Pelo vernáculo, solipsismo - uma concepção terminológica de origem latina, onde segundo a qual, a individualidade do Ego o Eu, do qual temos consciência, com suas modificações subjetivas, constitui-nos a única realidade existente de que temos certeza. Em um emprego menos abstrato, podemos significá-la como a própria vida ou hábito de quem opta pela vivente solidão. Vez que cada um de nós [Ego ou Eu] é único no mundo; a Criação não nos faz em série. O nascimento é o original lançamento de cada indivíduo à sua primeira visão exclusiva do mundo e das coisas que o cercam. Podemos nos confrontar com isso ao vermos o assombro de uma criança mediante as cores, os movimentos a diversificação das coisas e animais. São arrebatadas, impactadas com a animação da inusitada natureza.
No entanto, somos ímpares quando nos revestimos de solidão. A priori sacamos o termoLiberdade e julgamos possuir o sentimento de liberdade ou de soltura das amarras da dinâmica social que nos aprisiona. Esse sentimento dela decorrente, depende ainda de qual modo nossa cultura e sistema familiar visualiza e conceitua essa liberdade. Qual seja a maneira ou sistema, iremos remontar à origem de nossa existência. Desta forma diversa, o homem assimila o seu conceito de liberdade.

--------------------

> _Instruções da tarefa_:
Responda às perguntas abaixo com base no texto sobre o solipsismo.
1. Qual é a origem do termo solipsismo?
2. Em um emprego menos abstrato, como o solipsismo pode ser significado?
3. De que depende o sentimento de liberdade?

> _Material apresentado_:
--------------------

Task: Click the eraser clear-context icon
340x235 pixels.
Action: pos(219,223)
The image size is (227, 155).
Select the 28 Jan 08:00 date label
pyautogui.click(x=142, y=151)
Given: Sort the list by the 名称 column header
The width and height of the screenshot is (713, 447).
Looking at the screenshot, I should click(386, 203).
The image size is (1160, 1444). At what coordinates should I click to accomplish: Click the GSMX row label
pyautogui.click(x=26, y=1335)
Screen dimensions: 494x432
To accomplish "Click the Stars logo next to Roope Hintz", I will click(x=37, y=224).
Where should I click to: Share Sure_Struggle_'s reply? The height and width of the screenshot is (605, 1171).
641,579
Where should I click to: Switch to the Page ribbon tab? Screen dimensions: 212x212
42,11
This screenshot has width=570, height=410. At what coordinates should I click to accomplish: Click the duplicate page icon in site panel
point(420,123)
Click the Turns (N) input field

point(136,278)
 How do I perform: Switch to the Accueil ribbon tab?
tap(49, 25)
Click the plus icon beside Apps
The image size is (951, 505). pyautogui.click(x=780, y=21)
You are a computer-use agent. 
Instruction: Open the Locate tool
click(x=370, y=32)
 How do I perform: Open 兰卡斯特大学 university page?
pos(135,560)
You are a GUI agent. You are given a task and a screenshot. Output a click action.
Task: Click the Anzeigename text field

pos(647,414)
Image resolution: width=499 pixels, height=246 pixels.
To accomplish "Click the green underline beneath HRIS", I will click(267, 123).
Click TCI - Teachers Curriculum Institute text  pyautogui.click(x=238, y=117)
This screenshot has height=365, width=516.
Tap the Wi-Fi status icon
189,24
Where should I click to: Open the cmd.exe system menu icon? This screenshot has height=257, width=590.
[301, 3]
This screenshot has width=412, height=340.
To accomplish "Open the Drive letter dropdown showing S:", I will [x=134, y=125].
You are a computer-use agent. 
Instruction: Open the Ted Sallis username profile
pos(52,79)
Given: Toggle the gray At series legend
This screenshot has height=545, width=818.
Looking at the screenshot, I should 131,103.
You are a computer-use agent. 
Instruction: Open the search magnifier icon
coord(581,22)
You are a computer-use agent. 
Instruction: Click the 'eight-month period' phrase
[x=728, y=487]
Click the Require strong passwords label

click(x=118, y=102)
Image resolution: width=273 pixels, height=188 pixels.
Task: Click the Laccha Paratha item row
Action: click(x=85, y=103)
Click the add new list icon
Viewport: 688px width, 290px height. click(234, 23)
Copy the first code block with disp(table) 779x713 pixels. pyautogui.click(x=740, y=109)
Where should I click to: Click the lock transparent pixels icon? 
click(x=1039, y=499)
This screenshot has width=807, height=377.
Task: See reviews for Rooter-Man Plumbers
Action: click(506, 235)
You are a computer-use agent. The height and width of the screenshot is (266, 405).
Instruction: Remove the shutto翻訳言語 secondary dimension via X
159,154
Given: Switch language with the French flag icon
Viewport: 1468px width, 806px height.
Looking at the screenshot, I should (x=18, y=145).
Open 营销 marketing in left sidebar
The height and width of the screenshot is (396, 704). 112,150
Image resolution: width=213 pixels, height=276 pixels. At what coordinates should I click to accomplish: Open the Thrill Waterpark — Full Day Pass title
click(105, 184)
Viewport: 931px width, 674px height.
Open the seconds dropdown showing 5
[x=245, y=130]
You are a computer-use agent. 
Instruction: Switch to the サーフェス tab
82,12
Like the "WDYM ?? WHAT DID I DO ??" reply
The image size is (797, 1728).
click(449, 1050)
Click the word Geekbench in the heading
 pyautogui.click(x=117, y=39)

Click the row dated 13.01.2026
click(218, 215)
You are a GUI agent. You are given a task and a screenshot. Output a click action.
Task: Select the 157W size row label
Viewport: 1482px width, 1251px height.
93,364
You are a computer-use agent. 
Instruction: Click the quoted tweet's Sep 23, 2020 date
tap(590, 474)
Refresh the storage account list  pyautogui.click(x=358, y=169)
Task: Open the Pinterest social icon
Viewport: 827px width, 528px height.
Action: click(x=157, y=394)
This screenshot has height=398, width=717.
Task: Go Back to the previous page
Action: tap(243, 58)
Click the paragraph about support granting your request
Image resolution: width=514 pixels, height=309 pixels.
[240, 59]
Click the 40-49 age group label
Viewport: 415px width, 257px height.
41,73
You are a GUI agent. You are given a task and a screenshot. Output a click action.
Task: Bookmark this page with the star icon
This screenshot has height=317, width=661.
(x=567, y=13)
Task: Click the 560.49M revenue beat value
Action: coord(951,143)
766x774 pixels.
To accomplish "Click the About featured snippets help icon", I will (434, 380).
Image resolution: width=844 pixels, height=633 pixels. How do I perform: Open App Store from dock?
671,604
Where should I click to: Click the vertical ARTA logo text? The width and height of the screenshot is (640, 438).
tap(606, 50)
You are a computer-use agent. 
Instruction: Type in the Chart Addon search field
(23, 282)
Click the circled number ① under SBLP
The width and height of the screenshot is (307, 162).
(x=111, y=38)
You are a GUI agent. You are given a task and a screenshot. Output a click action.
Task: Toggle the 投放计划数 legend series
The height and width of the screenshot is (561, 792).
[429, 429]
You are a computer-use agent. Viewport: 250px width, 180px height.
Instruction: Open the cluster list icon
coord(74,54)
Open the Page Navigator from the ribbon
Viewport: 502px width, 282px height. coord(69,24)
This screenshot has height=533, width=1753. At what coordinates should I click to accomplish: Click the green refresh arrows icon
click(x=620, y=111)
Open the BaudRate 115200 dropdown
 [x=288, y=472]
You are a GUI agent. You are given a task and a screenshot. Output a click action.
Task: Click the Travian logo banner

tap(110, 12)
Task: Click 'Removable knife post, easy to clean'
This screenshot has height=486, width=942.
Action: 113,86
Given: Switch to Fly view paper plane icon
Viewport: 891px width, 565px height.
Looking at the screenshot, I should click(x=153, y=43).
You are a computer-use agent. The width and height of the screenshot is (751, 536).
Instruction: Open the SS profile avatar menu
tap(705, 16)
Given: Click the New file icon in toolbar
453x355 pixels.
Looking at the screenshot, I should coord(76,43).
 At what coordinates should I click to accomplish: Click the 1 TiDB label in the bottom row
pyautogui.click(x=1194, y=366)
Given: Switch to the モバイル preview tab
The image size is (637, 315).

--------------------

> _Resposta_:
1. É uma concepção terminológica de origem latina.
2. Como a própria vida ou hábito de quem opta pela vivente solidão.
3. De qual modo nossa cultura e sistema familiar visualiza e conceitua essa liberdade.